Records supplied section start

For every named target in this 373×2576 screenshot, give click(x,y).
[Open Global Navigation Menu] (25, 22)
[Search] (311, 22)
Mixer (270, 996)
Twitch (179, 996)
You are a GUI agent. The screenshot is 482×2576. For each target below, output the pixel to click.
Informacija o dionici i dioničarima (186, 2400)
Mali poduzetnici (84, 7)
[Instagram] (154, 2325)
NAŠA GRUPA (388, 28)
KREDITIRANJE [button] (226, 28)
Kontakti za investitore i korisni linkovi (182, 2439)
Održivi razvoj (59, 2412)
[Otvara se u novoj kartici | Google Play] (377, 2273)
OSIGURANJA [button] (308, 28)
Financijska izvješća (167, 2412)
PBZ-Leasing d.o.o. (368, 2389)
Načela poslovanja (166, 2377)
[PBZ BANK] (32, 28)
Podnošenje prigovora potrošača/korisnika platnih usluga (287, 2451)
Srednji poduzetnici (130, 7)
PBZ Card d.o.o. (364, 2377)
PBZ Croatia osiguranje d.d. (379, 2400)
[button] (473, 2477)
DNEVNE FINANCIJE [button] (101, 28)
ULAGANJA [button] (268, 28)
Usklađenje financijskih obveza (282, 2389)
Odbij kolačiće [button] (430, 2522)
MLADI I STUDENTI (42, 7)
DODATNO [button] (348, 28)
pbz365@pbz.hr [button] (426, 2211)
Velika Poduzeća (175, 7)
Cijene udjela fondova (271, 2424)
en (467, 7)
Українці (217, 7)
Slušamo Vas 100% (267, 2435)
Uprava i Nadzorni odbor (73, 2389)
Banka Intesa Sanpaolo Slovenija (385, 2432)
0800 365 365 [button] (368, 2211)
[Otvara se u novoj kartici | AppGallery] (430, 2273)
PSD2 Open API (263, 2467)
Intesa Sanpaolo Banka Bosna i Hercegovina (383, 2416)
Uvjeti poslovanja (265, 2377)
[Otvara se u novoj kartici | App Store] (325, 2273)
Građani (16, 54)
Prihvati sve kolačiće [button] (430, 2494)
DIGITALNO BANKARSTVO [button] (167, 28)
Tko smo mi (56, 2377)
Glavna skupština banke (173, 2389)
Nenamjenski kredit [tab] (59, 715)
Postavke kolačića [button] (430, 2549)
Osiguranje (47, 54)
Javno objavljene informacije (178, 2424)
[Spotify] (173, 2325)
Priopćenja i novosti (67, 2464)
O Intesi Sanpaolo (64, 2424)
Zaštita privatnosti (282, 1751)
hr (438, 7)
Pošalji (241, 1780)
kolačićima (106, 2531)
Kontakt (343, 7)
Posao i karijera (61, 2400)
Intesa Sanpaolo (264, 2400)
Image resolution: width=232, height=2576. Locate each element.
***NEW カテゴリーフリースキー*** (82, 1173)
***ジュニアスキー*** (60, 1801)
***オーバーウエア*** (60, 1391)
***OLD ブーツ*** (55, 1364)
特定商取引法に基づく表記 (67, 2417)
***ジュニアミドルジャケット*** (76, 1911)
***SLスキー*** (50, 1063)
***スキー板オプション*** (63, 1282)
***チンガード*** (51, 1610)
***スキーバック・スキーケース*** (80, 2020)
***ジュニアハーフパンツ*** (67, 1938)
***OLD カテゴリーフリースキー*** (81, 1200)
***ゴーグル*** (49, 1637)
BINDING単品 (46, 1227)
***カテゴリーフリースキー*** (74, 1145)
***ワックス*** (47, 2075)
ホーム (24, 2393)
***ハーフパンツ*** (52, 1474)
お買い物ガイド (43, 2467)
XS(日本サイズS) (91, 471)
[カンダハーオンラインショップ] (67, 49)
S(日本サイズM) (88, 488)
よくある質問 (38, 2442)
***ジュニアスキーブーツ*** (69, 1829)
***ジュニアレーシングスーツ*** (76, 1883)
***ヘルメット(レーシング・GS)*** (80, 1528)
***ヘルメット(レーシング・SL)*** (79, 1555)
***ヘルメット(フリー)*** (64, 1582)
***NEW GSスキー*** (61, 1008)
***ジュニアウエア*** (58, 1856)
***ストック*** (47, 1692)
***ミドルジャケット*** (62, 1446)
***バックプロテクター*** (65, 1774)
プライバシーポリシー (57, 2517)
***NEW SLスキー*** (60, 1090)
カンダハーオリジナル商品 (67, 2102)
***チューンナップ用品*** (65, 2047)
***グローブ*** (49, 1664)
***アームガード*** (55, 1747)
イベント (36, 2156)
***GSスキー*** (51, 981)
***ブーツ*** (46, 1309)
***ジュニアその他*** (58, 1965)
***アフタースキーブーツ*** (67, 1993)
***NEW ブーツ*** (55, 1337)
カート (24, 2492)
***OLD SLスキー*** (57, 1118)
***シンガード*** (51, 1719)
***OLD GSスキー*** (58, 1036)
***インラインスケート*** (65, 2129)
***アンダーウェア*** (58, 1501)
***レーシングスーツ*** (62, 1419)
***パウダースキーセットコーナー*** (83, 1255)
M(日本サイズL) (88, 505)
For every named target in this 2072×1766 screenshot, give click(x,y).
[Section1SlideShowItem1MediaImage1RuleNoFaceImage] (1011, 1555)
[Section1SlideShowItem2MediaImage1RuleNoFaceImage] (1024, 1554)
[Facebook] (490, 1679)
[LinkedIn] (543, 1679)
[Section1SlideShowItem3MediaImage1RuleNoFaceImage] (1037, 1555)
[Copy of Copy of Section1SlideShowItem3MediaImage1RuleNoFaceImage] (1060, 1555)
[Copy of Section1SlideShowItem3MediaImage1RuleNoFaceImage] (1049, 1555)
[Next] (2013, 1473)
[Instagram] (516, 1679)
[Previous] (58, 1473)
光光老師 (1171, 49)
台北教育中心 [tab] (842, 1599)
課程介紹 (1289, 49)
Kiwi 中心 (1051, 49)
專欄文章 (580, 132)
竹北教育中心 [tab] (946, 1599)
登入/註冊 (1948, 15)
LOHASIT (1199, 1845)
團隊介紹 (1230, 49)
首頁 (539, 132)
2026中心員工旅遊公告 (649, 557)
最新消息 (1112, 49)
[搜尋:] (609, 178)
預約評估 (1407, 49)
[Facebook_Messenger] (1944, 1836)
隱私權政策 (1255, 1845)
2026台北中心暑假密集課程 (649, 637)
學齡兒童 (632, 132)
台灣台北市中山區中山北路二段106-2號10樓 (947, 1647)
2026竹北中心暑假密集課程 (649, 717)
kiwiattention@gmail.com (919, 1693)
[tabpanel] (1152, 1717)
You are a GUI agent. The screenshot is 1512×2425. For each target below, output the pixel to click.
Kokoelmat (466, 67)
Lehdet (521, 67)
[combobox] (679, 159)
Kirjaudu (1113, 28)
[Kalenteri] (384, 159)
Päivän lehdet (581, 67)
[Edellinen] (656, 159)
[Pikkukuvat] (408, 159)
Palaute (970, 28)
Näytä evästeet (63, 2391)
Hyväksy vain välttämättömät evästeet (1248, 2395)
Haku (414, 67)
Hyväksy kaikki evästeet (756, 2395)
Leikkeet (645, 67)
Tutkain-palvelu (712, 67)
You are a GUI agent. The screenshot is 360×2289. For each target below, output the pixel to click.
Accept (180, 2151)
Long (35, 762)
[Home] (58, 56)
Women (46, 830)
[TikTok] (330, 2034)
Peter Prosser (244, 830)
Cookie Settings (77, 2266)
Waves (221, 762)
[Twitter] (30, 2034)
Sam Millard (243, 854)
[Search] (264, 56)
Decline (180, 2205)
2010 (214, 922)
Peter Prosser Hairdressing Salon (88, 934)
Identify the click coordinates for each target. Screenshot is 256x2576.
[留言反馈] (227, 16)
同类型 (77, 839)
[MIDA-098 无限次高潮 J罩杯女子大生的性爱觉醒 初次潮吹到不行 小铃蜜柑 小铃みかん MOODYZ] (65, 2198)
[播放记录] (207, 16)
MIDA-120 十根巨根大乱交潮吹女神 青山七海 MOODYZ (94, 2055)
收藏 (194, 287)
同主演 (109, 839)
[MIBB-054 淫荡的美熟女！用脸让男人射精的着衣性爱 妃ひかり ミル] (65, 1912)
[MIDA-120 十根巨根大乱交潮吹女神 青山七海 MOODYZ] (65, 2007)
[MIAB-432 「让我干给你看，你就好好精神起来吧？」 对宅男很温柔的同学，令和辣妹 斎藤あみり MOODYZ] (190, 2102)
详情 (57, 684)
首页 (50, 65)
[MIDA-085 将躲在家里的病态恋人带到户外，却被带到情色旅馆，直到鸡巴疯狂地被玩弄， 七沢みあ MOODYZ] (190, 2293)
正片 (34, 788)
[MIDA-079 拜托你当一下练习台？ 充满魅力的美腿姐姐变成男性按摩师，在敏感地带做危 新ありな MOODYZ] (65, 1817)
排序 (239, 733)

Records supplied section end

● Work required:
The line with "[播放记录] (207, 16)" through the last line of the data: write these out exactly, and no others.

● The answer:
[播放记录] (207, 16)
MIDA-120 十根巨根大乱交潮吹女神 青山七海 MOODYZ (94, 2055)
收藏 (194, 287)
同主演 (109, 839)
[MIBB-054 淫荡的美熟女！用脸让男人射精的着衣性爱 妃ひかり ミル] (65, 1912)
[MIDA-120 十根巨根大乱交潮吹女神 青山七海 MOODYZ] (65, 2007)
[MIAB-432 「让我干给你看，你就好好精神起来吧？」 对宅男很温柔的同学，令和辣妹 斎藤あみり MOODYZ] (190, 2102)
详情 (57, 684)
首页 (50, 65)
[MIDA-085 将躲在家里的病态恋人带到户外，却被带到情色旅馆，直到鸡巴疯狂地被玩弄， 七沢みあ MOODYZ] (190, 2293)
正片 (34, 788)
[MIDA-079 拜托你当一下练习台？ 充满魅力的美腿姐姐变成男性按摩师，在敏感地带做危 新ありな MOODYZ] (65, 1817)
排序 (239, 733)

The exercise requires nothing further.